USB (Universal Serial Bus) has been with us for quite a while, since the Pentium I computers, but has gotten a lot of bad press over bad drivers, hardware, and incompatible interface designs. It has finally stabilized a bit now that we are on the four generation away from that original Pentium and what I did see was a bunch of USB 2.0 products coming out from film scanners to hard drives, to a new CD Writer from Plextor. Many of these devices seem to be backward compatabile with the older USB standards but what doesn't look like it will happen is to have any kind of upgrade path to the millions of older computers out there. It sure is hard to think of a Pentium 4 as being an older computer but that is the way it is with technology.
Pity the companies trying to show off speakers in a noisy hall. I went looking for some replacements and finally just gave up as they were impossible to hear very well. TDK Electronics, through NXT, is offering a new line of speakers based on the NXT Surface sound technology that is supposed to be a step up from conventional speakers but you will have to go find a pair to listen to sometime.

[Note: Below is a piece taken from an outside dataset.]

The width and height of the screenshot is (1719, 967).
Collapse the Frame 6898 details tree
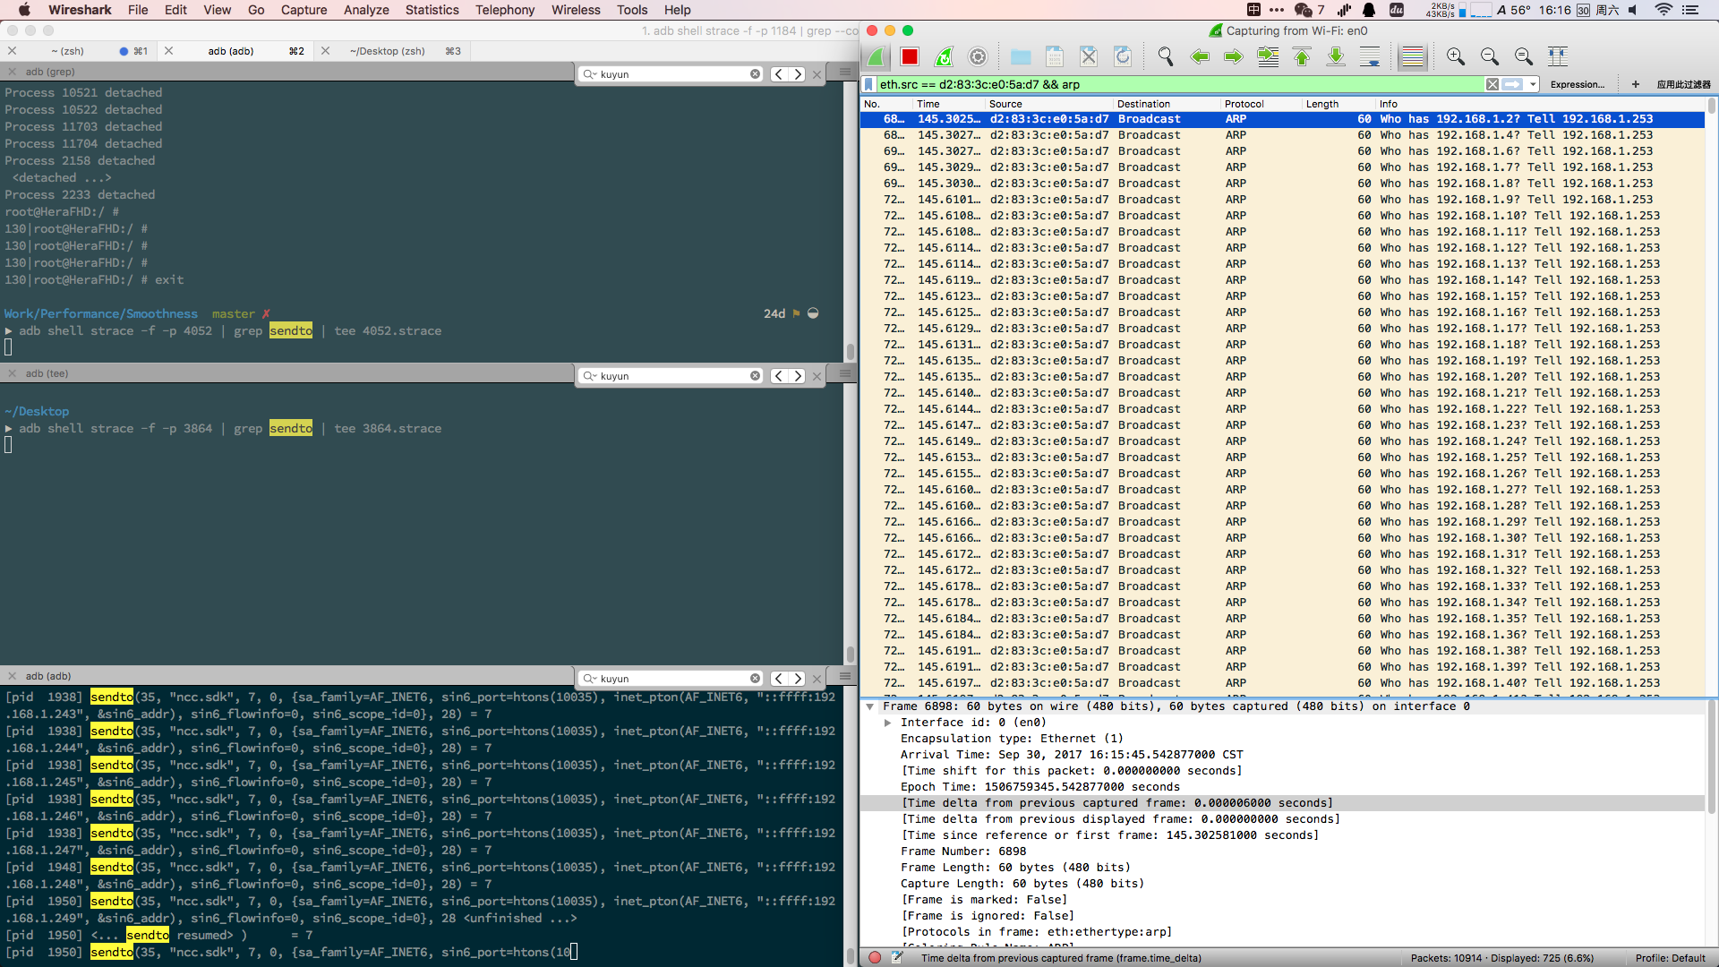point(869,706)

As more and more people pick up multiple digital cameras, you soon discover that many of them don't use the same memory cards. Olympus has a couple of cameras out now that use both SmartMedia and CompactFlash memory cards in the camera. Makes swapping cards much easier and the one camera I tried, to go from one card to another is just a quick hit of a button on the camera. Even better are the cameras that allow the use of CF type 2 cards including the IBM Microdrive which can now get you up to a gigabyte of storage on a single card. That is a lot of pictures.

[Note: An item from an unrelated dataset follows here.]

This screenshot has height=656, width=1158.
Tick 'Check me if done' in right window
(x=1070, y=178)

One of Olympus' newest cameras is the Camedia C-4040 which offers a 4 megapixel CCD and a 3X optical F1.8 zoom lens. They have made it a little easier to grip with a rubberized lens barrel and grip and also features many of the same improvements we have seen on some of the other Camedias like manual and auto white balancing, multiple exposure settings, burst mode, quicktime movie mode, B&W and sepia modes. USB connected, it uses SmartMedia memory cards and looks like a terrific camera.
In general, what I saw a lot of that was impressive was the improvements in both flat panel screens and traditional monitors. Much better quality and much better pricing is to be had on both fronts. Especially on the really big flat panel entertainment screens
For a company that you never heard of but maybe will someday ? Vivastar certainly had a large enough booth at Comdex and was handing out some pretty snazzy video CDs as well. They make digital storage devices such as DVD recorders and the like. They are a Swiss based company and can be seen at www.vivastar.com.
So, what was fun about Comdex this year? Well, Mercedes Benz had a road track laid out in one of the parking lots to allow us to take their cars for a literal spin around the block and I must say that the S600 was fun to drive. 2C Computing got me around the hassle of not taking a bag onto the show floor by giving us a rolling piece of luggage to carry stuff home in, and of course, the Palm powered Pepsi machine that I could phone for a soft drink. Big name entertainment was missing and the parties were smaller than before but Compaq treated us to a performance by "Better than Ezra", who ever they are. At least the bar was open.
Comdex Chicago 2002 will be held at McCormick Place on March 5 - 7, 2002. If you would rather be down under those days, then head down to the version in Sydney, Australia.